Swiss Franc, Yen and Dollar are the stars today as risk aversion intensifies in US session. DOW hits as low as 24938.24 and is currently down more than -300 pts. 10-year yield drops to as low as 2.210 and stays week. Most importantly, all major indices drop through recent support level, suggesting the declines started back in late April have resumed and are extending.
In our views, the reactions to news that China is weaponizing its rare earths in trade war with US are exaggerated. Though, it’s clear that there is no end in sight and the relationship will only get worse. Bigger risks to market sentiments lie ahead with China PMIs release on Friday. Probably even more so, US ISMs could show deep deterioration next week, as with Market US PMIs indicated last week.
In Europe, FTSE closed down -1.15%. DAX dropped -1.57%. CAC lost -1.70%. German 10-year yield is down -0.0173 at -0.175.

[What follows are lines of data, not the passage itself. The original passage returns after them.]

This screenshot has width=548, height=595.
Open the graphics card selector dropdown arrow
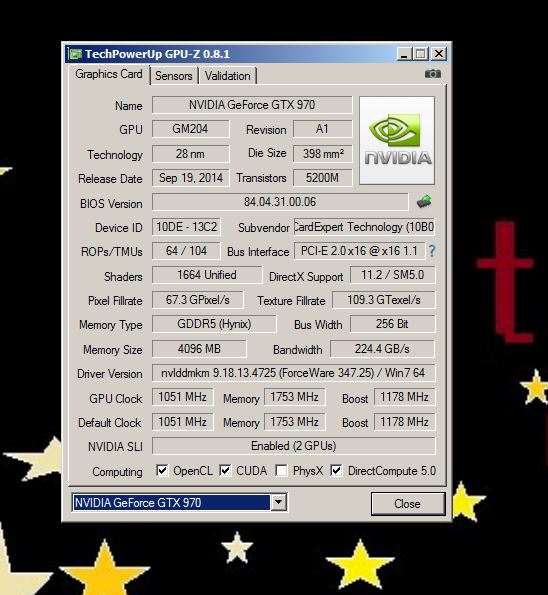pos(278,502)
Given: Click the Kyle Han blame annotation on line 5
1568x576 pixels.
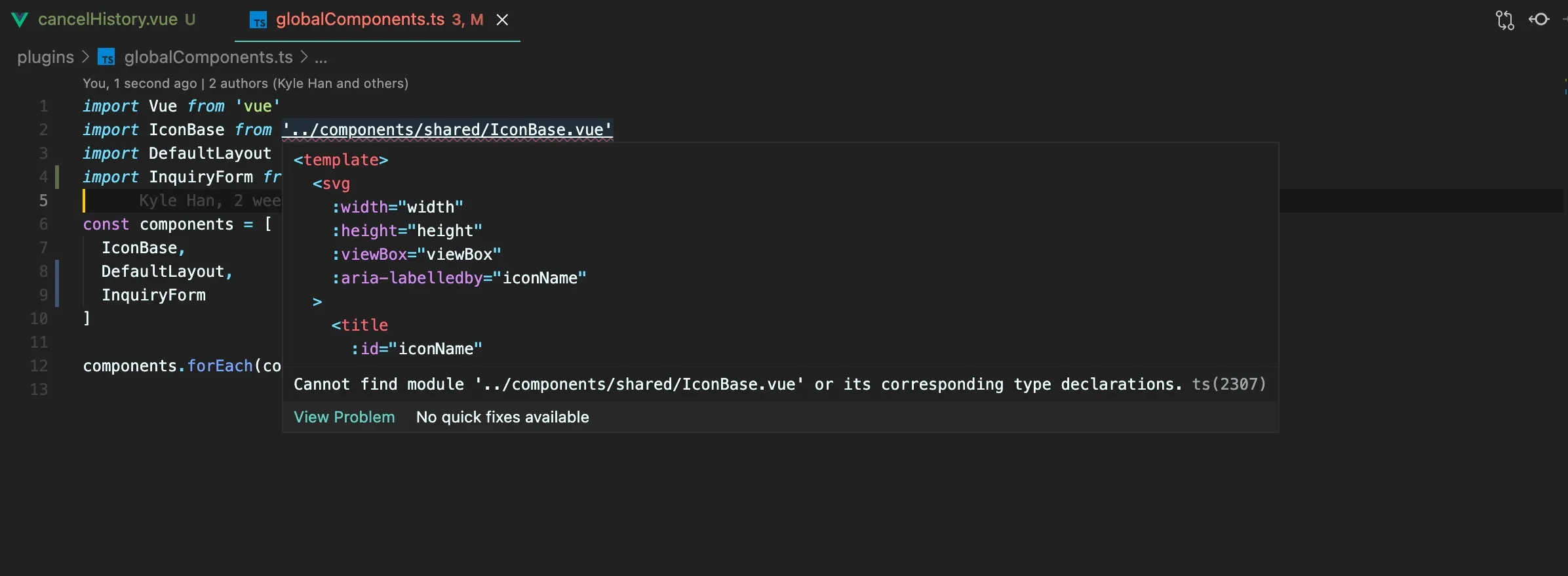Looking at the screenshot, I should point(210,201).
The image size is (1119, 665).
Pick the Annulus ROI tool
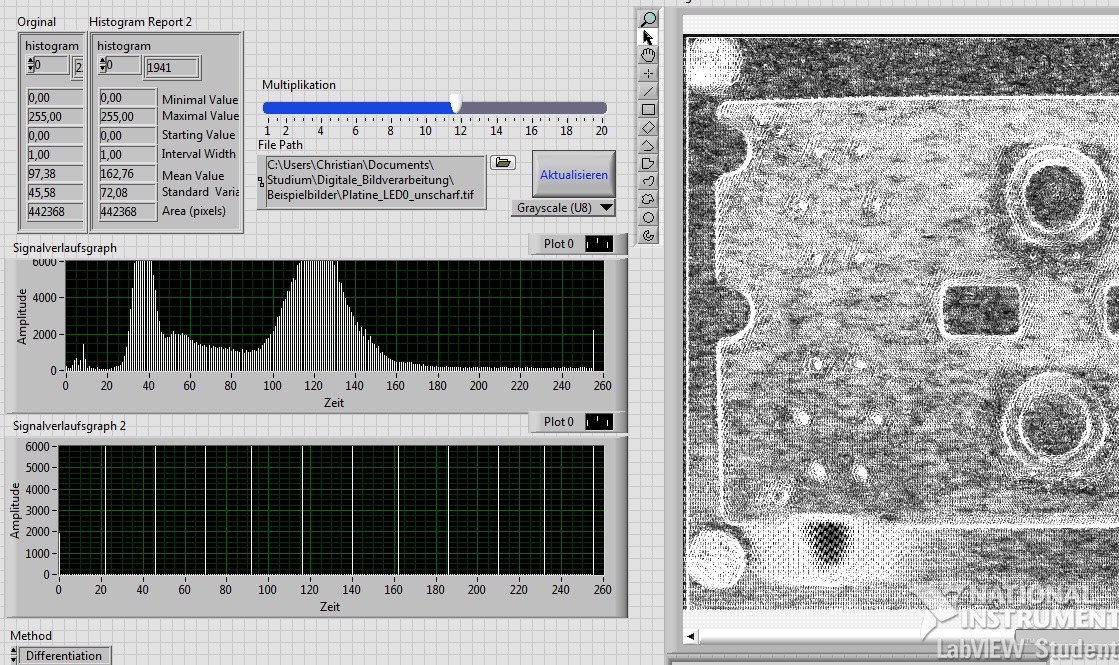[x=648, y=235]
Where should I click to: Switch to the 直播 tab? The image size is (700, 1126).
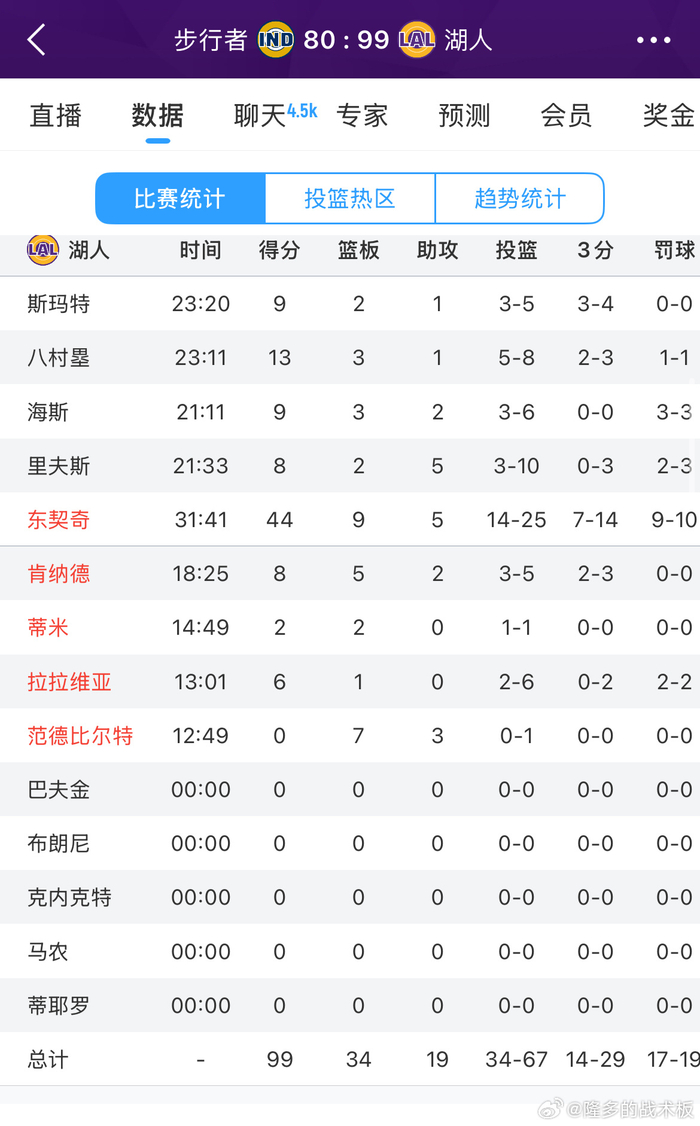point(55,115)

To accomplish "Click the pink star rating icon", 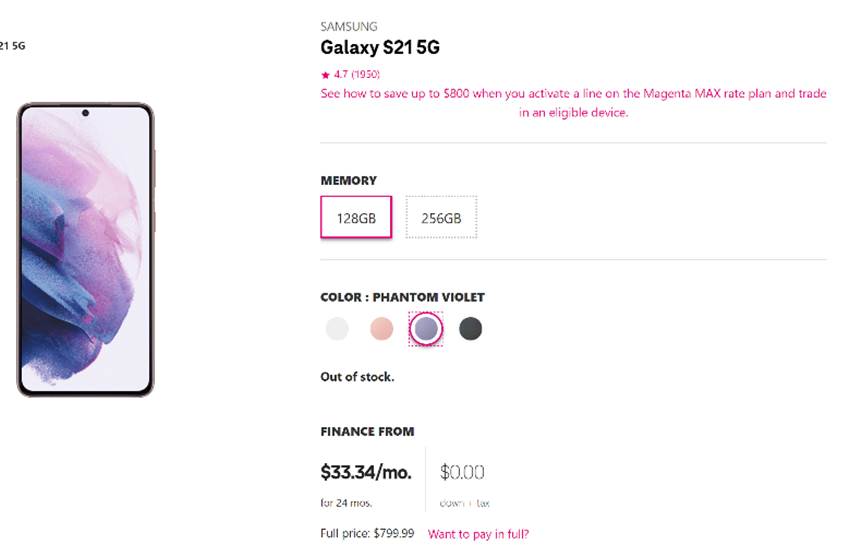I will click(325, 75).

EU Finance Commissioner Valdis Dombrovskis and EU Economic Commissioner Pierre Moscovici have formally sent a letter to Italian Economy Minister Giovanni Tria, requesting explanation that the country hasn’t “made sufficient progress towards compliance with the debt criterion” of EU rules.
This is the first step the so-called excessive deficit procedure, which could result in request for “non-interest bearing deposit” of up to 0.2% of gross domestic product, or around EUR 3.5B. If Italy refuses to comply with the request as Deputy Prime Minister Matteo Salvini signalled, that would lead to a further breach of EU law.
Italian 10-year yield, currently down -0.043 at 2.647, suggests that investors are more overwhelmed by broader risk aversion.